> [AIM OF THE TASK]
Only the lines from the start of the data through the one containing "Task: Choose the" belong in your answer; return them exactly.

(Saved data entries)
[Start of Attachment]

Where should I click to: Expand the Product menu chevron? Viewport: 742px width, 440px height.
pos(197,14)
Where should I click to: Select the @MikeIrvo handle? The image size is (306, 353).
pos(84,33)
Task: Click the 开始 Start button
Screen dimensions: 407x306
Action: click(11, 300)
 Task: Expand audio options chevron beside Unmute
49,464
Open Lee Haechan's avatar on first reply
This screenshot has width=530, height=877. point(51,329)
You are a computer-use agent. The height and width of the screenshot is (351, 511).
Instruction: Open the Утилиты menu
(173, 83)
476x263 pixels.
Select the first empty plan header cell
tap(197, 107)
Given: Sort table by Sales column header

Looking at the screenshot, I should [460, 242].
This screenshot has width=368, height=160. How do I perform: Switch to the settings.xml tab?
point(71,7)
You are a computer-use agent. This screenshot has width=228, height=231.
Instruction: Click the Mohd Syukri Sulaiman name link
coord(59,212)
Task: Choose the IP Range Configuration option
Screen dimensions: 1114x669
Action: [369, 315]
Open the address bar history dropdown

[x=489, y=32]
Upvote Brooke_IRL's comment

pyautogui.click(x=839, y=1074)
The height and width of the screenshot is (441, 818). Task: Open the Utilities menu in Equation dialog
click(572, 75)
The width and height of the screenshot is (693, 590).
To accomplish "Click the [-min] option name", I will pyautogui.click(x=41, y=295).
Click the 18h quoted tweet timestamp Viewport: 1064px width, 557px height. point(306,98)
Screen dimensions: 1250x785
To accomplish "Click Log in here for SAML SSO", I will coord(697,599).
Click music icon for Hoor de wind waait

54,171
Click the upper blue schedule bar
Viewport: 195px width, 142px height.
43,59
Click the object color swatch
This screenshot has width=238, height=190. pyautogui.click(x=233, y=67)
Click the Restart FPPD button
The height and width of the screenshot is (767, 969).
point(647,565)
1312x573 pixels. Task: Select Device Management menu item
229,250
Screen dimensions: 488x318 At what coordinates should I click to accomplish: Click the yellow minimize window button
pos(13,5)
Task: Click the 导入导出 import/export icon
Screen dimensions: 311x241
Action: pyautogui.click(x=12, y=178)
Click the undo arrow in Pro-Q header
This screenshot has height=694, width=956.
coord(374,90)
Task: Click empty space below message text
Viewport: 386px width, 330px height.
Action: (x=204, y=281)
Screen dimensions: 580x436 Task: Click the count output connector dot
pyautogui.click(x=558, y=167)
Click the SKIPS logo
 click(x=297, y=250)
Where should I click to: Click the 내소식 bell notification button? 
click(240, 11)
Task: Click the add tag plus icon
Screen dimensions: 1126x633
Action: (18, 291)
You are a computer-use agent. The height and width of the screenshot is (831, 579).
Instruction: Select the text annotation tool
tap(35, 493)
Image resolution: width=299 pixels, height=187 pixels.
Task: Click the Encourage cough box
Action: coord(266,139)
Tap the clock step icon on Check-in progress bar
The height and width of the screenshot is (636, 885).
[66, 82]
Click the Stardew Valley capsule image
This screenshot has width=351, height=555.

[End of Attachment]

> [WRITTEN REPLY]
Where should I click to: Expand the Product menu chevron? Viewport: 742px width, 440px height.
pos(197,14)
Where should I click to: Select the @MikeIrvo handle? The image size is (306, 353).
pos(84,33)
Task: Click the 开始 Start button
Screen dimensions: 407x306
Action: click(11, 300)
 Task: Expand audio options chevron beside Unmute
49,464
Open Lee Haechan's avatar on first reply
This screenshot has width=530, height=877. point(51,329)
You are a computer-use agent. The height and width of the screenshot is (351, 511).
Instruction: Open the Утилиты menu
(173, 83)
476x263 pixels.
Select the first empty plan header cell
tap(197, 107)
Given: Sort table by Sales column header

Looking at the screenshot, I should [460, 242].
This screenshot has width=368, height=160. How do I perform: Switch to the settings.xml tab?
point(71,7)
You are a computer-use agent. This screenshot has width=228, height=231.
Instruction: Click the Mohd Syukri Sulaiman name link
coord(59,212)
Task: Choose the IP Range Configuration option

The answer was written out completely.